I’m having fun with you. The truth is, dear reader, my disability is probably much more dramatic to you than it is to me. Perhaps you were even sucked in by the first paragraph, believing that’s really how I wake up each morning.
And thus begins another day as a disabled person…le sigh.
For me, the entire thing is a farce. Spending nearly 25 years in a wheelchair has given the concept some time to grow on me. I wake up, not regretting the shocking reality of my disability so much as regretting the shocking reality that it’s already time to get up for work.
In graduate school, I wrote a humorous essay about the perks of being disabled (sweet parking, no wait for roller coasters, being carried up and down stairs by strapping young gentlemen—you get the idea). But when my classmates read this piece, many mentioned its powerful, underlying pain. Another peer even told me of a friend whose mother committed suicide, and how her friend tried to make jokes to cover up the pain of such a tragedy and although she was no therapist, mightn’t I be doing the same thing?
When I reflected on these comments, I realized I wasn’t the one typecasting disability as painful. As a writer, though, this simple fact of my person is one that comes with a lot of baggage. The words ‘disability’ or ‘wheelchair’ or ‘car accident’ seem necessarily to imply ‘tragedy’ to many readers. Certainly, there are moments of my life that have felt tragic—that I have openly characterized as such—but I’ve found tragedy to be fairly unsustainable for long periods of time. It is not the whole, ongoing, or even most important truth of my life.
Being paralyzed is also enlightening and hilarious and, for me, completely normal. And yet, too often, my normal days and my normal life are read as tragic days and as a tragic life because it’s too hard to fathom that a differently functioning body isn’t also an inherently worse body.

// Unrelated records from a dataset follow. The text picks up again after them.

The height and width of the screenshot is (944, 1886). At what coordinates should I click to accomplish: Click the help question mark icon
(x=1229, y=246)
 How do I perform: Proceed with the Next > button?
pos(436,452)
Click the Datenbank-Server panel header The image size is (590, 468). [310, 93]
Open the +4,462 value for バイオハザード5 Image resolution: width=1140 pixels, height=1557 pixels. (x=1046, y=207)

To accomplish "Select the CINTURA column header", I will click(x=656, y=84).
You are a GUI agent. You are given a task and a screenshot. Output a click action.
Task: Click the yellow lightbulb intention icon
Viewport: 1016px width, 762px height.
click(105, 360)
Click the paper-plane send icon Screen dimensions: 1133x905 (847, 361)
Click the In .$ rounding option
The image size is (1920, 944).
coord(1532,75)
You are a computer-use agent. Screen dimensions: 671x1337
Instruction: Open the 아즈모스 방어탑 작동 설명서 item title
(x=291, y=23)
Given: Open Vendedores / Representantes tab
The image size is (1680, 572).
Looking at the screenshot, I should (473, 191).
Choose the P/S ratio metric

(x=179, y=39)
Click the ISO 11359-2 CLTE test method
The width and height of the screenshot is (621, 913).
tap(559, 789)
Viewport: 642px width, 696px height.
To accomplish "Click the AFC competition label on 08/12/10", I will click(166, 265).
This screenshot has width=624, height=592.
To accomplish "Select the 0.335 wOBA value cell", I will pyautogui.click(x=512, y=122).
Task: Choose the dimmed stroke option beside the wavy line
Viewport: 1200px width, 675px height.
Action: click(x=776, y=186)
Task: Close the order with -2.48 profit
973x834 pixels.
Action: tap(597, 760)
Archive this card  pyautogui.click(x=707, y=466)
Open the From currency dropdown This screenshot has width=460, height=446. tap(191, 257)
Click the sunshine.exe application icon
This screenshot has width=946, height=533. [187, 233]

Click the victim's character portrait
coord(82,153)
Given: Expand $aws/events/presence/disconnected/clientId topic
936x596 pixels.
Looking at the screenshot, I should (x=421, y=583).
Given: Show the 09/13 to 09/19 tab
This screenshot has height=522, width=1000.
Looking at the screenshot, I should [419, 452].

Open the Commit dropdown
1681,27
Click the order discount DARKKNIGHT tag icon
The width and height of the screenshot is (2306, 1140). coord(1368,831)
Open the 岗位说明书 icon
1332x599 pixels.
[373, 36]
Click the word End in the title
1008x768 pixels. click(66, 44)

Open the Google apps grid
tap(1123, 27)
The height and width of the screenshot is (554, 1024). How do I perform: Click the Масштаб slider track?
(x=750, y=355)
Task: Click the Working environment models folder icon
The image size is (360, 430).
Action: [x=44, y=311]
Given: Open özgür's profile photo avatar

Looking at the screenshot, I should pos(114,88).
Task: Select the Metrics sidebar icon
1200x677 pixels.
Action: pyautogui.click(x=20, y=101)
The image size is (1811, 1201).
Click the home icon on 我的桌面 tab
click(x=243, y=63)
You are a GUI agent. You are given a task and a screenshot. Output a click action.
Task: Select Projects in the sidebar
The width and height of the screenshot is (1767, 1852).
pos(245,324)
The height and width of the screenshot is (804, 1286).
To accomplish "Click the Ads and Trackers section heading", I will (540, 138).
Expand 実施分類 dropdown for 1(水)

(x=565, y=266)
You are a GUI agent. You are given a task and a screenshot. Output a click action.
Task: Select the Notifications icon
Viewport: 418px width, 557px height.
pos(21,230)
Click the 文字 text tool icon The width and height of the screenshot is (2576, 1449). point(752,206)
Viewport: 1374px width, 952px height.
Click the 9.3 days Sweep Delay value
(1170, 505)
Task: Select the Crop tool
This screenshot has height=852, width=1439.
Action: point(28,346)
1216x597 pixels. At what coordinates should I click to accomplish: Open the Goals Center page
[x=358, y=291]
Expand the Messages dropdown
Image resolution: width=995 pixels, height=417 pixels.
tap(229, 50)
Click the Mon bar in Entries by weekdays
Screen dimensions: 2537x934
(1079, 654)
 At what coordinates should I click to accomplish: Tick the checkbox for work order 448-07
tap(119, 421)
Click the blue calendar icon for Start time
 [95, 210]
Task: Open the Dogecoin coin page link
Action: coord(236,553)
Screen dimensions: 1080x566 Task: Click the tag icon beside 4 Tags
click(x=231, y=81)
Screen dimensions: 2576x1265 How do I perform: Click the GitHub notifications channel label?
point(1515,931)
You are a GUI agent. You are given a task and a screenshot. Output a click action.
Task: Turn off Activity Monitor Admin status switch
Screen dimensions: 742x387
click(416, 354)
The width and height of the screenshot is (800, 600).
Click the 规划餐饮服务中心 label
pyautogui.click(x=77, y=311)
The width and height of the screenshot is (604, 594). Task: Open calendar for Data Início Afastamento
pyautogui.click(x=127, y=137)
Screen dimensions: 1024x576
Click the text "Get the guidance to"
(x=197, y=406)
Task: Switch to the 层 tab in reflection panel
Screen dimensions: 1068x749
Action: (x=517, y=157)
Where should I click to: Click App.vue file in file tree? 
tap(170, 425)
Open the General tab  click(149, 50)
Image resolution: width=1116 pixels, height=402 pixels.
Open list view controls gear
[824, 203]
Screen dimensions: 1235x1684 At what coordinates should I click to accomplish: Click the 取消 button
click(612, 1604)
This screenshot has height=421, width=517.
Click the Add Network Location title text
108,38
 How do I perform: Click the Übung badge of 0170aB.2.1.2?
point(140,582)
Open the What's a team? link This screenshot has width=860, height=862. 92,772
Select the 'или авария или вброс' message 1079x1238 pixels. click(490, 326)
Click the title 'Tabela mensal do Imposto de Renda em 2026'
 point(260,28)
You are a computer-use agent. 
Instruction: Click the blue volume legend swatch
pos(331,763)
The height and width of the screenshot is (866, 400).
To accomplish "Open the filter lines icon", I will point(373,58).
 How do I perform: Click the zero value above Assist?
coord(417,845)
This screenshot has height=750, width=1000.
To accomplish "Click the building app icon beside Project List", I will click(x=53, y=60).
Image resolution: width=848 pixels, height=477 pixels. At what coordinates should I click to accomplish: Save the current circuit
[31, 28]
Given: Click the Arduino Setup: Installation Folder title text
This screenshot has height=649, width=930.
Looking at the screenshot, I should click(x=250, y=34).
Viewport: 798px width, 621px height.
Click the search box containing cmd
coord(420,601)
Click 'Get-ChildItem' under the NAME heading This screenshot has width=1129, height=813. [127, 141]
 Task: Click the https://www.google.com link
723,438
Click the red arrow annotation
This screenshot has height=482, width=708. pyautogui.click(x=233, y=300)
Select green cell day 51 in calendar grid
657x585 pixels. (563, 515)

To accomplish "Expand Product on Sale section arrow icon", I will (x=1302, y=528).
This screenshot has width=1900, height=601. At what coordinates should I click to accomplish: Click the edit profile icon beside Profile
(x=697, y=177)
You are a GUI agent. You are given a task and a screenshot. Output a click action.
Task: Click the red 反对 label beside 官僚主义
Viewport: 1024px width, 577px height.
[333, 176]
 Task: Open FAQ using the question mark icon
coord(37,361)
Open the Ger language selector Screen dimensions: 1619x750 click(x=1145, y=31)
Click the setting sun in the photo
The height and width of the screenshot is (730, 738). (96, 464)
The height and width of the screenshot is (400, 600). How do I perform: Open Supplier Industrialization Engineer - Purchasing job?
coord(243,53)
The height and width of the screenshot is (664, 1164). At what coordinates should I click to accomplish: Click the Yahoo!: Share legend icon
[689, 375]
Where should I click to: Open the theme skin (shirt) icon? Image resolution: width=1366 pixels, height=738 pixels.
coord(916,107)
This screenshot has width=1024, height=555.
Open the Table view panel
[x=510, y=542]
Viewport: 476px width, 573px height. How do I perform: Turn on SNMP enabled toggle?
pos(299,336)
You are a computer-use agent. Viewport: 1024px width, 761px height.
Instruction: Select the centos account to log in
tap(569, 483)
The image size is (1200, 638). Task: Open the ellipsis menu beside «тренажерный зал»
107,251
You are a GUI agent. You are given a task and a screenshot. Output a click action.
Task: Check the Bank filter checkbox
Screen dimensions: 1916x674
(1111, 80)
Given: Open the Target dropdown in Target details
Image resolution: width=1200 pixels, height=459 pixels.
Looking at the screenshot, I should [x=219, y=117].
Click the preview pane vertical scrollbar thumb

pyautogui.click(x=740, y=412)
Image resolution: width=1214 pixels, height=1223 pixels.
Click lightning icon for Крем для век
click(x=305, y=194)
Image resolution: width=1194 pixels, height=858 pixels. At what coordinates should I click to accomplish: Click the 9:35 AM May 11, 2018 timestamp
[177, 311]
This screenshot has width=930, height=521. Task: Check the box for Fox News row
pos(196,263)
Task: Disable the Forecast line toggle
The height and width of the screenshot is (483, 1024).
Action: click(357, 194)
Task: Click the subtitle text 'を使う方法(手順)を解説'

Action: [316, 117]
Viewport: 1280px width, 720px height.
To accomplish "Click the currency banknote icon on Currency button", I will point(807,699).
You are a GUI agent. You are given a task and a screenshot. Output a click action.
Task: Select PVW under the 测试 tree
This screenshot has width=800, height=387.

I’m still learning when and how to divulge my disability in writing. I know that such a revelation may color everything else I say, preoccupying my readers with what happened and when, wondering if I’ve recovered psychologically, wondering if they themselves would even be able to get out of bed in the morning if it happened to them. Or maybe just wondering whether or not my arms ever get tired. The simple truth is that disability has affected many aspects of my life, but often not in the ways you would think. And so I’m trying to learn how to communicate the different facets of disability that have nothing to do with tragedy. Or to show that sometimes, my wheelchair is merely a footnote to another story I’m trying to tell, as pertinent as my blue eyes or my long brown hair.
Oh, and for the record, until my consciousness is transplanted into a robot dragon’s body and I become Mecha-Ashley, my arms do get tired.